Но, "Бог не фраер, и меня спасла тогда еще невеста, а в жизни будущей - жена". Леночка попросту помогла мне правильно воспользоваться той самой "плохой" программой из "библиотеки прикладных программ ФОРТРАНА", с помощью которой работа была успешно завершена, все уравнения решены при всевозможных значениях параметров и прочее.

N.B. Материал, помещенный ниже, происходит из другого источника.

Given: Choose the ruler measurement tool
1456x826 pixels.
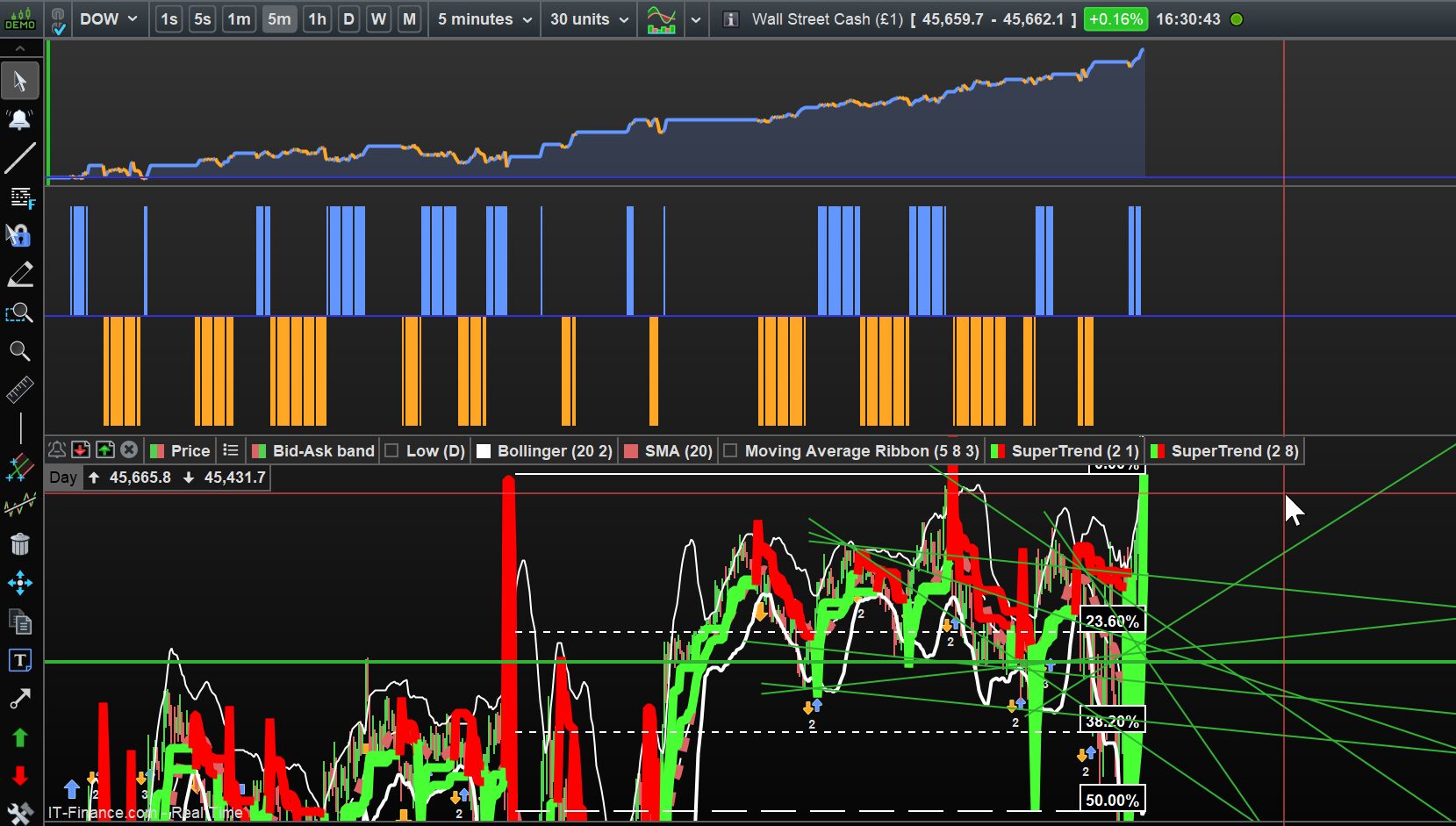Looking at the screenshot, I should (x=19, y=390).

Ко дню рождения Петра Ивановича я написал шуточные стишки, непосредственно относящиеся к теме наших исследований:
Лежит кристалл, людьми и Богом позабытый,
Пришел Хаджи, фотон в него впустил,
И начался процесс, для посторонних скрытый,
Нутацией его он окрестил.
Ужасны, страшны муки экситона:
Вот он возник, а вот опять исчез...
Хаджи, не слыша экситона стоны,
В кристалл пером скрипучим так и влез.
Готовит для него он муки пострашнее:
Уничтоженья оператор написал!
Накачку задал он еще мощнее,
Расстроил резонанс и так сказал:
"Пусть частота нутации растет,
Расстройка резонанса возрастает,
Пускай никто на свете не узнает,
К чему, в итоге, это приведет!
Биэкситон пускай попляшет тоже,
Двумя фотонами его мы возбудим, -
Он деться никуда у нас не сможет,
Мы всем частицам по заслугам воздадим!"
Хаджи все мало, вновь перо он точит!
Устроив гистерезиса петлю,
Он экситон на ней повесить хочет,
Удавит словно муху, словно тлю.
С усердием, достойным подражанья,
Он доказал нам теорему площадей,
Увидел СИП, и ПИПу уделил вниманье,
А сколько в голове еще идей!..
Ну, и так далее... Такое вот развлекательное рифмоплетство для узкого круга. Не стану здесь разъяснять смысл употребленных терминов - много чести для столь убогого стишка. А непосвященному читателю скажу лишь, что все термины и понятия употреблены к месту и в связи с содержанием наших исследований того периода.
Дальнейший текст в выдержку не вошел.